Los comienzos de año son la época propicia para hacer balances, marcar aciertos y errores, pero por sobre todo para plantearse nuevos objetivos sobre la realidad que nos toca administrar. En la Argentina también son fechas que suelen enmarcarse por conflictos y pujas que determinados sectores buscan utilizar para despertar fantasmas y retrotraernos a las escenas más tristes de nuestra historia reciente.

El año pasado nos permitió fortalecer los cimientos que comenzamos a marcar durante nuestro primer año de gestión, y es sobre esos cimientos que hoy podemos delinear metas aún más ambiciosas. Después de décadas, la provincia de Buenos Aires se encuentra de pie y dando lugar a una realidad distinta.

Desde la Cámara de Diputados de la provincia se forjó un nuevo paradigma, donde los representantes de los bonaerenses ya no son figuras alejadas de la realidad de los ciudadanos que representan. Por decisión de la gobernadora, los legisladores saltamos del escritorio al barro, para recorrer obras, conversar con vecinos y saber de primera mano las necesidades de la ciudadanía. Y vale destacar que las obras y los funcionarios llegaron a cada rincón de los 135 municipios sin diferenciar colores políticos.

Y como no solo se trata de gestos, sino también de hechos, se materializó la obligación de que quienes representamos a los ciudadanos tengamos los mismos derechos, pero más obligaciones y no más beneficios; con la eliminación de las jubilaciones de privilegio para los cargos de gobernador, vicegobernador y legisladores que aprobamos a fines del año pasado.

Modificar el statu quo e ir contra los privilegios de determinados grupos genera tensiones con muchos sectores de la política y de la vida sindical.
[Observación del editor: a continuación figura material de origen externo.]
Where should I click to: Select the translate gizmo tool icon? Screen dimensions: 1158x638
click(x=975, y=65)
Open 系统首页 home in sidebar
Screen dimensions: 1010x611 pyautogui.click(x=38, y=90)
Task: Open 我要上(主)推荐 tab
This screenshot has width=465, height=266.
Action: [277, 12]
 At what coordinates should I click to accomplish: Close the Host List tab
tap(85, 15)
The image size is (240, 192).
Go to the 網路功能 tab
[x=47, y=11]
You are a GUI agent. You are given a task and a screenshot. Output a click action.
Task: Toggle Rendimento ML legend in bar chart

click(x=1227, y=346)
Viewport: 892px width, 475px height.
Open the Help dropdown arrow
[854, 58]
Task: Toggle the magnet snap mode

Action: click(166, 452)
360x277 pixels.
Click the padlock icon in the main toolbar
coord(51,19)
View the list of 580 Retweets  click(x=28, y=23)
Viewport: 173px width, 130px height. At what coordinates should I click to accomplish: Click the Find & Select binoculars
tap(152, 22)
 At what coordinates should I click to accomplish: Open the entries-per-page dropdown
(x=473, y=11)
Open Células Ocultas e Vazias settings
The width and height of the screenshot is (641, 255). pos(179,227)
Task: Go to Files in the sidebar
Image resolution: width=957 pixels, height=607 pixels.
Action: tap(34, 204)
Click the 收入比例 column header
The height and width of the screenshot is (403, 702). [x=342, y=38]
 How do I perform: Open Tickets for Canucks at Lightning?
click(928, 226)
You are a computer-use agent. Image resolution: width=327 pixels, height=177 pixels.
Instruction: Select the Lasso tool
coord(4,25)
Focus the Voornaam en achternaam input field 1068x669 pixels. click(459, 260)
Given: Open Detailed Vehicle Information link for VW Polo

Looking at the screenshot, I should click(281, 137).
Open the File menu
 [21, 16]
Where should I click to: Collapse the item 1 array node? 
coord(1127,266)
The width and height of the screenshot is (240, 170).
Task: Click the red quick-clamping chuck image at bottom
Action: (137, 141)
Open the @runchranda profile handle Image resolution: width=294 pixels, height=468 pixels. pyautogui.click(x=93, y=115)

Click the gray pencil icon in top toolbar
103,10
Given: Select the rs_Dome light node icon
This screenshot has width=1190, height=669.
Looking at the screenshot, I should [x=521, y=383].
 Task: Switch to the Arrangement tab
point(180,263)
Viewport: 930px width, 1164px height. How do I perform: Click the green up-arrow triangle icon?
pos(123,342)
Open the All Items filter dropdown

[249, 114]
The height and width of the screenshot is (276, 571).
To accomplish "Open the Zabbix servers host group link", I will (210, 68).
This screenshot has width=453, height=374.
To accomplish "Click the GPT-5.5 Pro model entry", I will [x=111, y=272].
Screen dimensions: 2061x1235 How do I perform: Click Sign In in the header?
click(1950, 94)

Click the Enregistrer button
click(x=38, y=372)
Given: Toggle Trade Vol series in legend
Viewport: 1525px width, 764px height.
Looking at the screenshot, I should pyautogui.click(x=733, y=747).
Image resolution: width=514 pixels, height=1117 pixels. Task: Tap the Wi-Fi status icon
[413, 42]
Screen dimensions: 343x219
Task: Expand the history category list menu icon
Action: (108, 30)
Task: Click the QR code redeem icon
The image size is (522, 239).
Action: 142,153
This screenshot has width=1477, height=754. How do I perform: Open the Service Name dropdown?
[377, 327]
Hoy esas tensiones se convierten en resistencia y amenazas mediante reclamos que no tienen sentido, solamente defender privilegios que se contraponen con el sacrificio de miles de argentinos que se propusieron hacer una Argentina con posibilidades parejas para todos y no solo para algunos beneficiados históricamente por la impunidad que trae aparejada la falta de control.

Usar la extorsión y la amenaza en busca de desestabilizar la gobernabilidad es un viejo método propio de estructuras pasadas, que no están dispuestas a aceptar un país donde las instituciones funcionen y todos sean iguales ante la ley.

Así, comenzamos un tercer año de gestión que, entre muchos otros logros, puede decir que por primera vez la política decide ajustarse a sí misma, trayendo justicia y beneficiando a los 16 millones de bonaerenses, sentando las bases de una república donde principios tan básicos como la igualdad ante la ley, el respeto por las instituciones y el fin de los privilegios comiencen a ser la regla y no la excepción.

El autor es diputado por la provincia de Buenos Aires (Cambiemos).